- EXTRACT TO READ -
────────────────────────────────────────

Budget 2021 to position India as alternative global destination for manufacturing, innovation

Economy

Finance Minister Nirmala Sitharaman has presented a pragmatic budget with positive objectives for long-term growth. Generally, if the government wants to increase its revenues, the easiest approach is to increase the direct and indirect taxes.

However, with the Union Budget 2021, Finance Minister, Nirmala Sitharaman took a bold step by not burdening the innocent taxpayers who are already reeling under the pressure of a COVID-induced recession.

The government instead focused on short term borrowing and raising funds through disinvestment, IPO of LIC, increasing efficiency in revenue collection through digitalisation, at the same also helping the key sectors such as healthcare, textile, infrastructure, agriculture, pharma, IT, banks, MSMEs, etc.

The development of infrastructure is fundamental to the revival of the economy and this continued boost from the government will have a multiplier effect on various sectors that provide material & equipment for construction & development.

We believe that the infra sector will be at a great advantage as each sub-sector, shipping, railways, roads, energy, and power has been addressed with specific reforms.

────────────────────────────────────────

- INFORMATION PROVIDED -
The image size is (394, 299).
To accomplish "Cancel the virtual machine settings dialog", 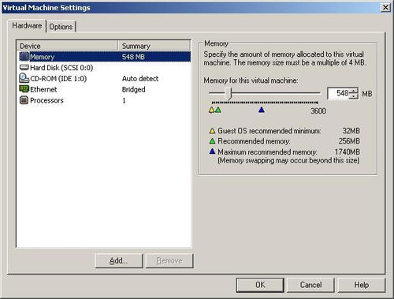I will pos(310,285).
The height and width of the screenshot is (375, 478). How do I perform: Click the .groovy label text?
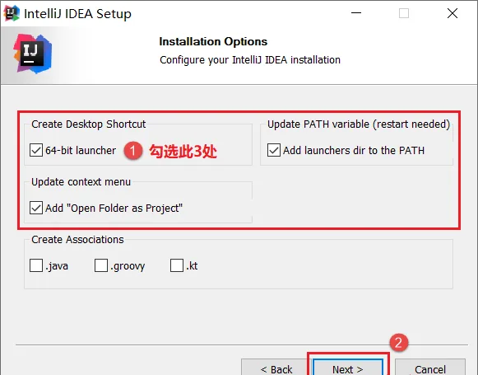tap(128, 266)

────────────────────────────────────────

- ACTIONS TO TAKE -
- a) From the article on India's 2021 budget, return the passage starting at "The government instead" and ending at "construction & development.", copied exactly.
- b) Answer these from the article on India's 2021 budget:
(i) Who presented the budget?
(ii) What kind of recession are taxpayers said to be under pressure from?
(iii) Which sub-sectors of the infra sector does the article list?
- c) Write what comes next in the article on India's 2021 budget, picking up after its last sentence.

- OUTPUTS FOR THE TASKS -
- a)
The government instead focused on short term borrowing and raising funds through disinvestment, IPO of LIC, increasing efficiency in revenue collection through digitalisation, at the same also helping the key sectors such as healthcare, textile, infrastructure, agriculture, pharma, IT, banks, MSMEs, etc.

The development of infrastructure is fundamental to the revival of the economy and this continued boost from the government will have a multiplier effect on various sectors that provide material & equipment for construction & development.

- b)
(i) Finance Minister Nirmala Sitharaman
(ii) A COVID-induced recession
(iii) Shipping, railways, roads, energy, and power

- c)
The benevolent tax announcements would help attract global players in the aircraft leasing and financing business. The hike of 137 percent in the budget towards the healthcare sector was the most important move. The outlay of Rs 35,000 crore towards vaccination will help in stopping the spread of COVID. The Development Financial Institution, Increase in FDI in insurance and the PSE and PSB divestment will provide a much-needed boost to the financial sector.

The introduction of DFI and a Single security market code will enhance the liquidity in the secondary markets and enable smooth capital market operations. Amendment to Insurance Act to allow FDI from 49 percent to 74 percent, will allow a lot of foreign capital investment in the most underpenetrated sector of this country.

Further, excise duty reduction by 5 percent will help gold prices fall by Rs 2,000 per 10 grams and thus offering people to invest in precious metals. Launch of a Rs 1,000-crore start-up seed fund called Start-up India Seed Fund will be a major boost to the various start-up players in India. Infrastructure development will help to bring logistics cost down from 13 percent to 7 percent over the next three years. Implementation of the scrappage policy was a welcome move in helping the stressed auto sector.

However, the budget would bring a higher amount of joy if it was more focussed on the middle class by:
1) Providing tax relief to those under the Rs 5 lakh income bracket.
2) As fuel prices are at an all-time high, a higher reduction in the excise duty on fuel prices is the need of the hour

3) Also, surprisingly, there were no direct measures taken to help the distressed hotels and tourism sector. Any extension of moratorium or direct tax benefits could have brought cheer in that industry also.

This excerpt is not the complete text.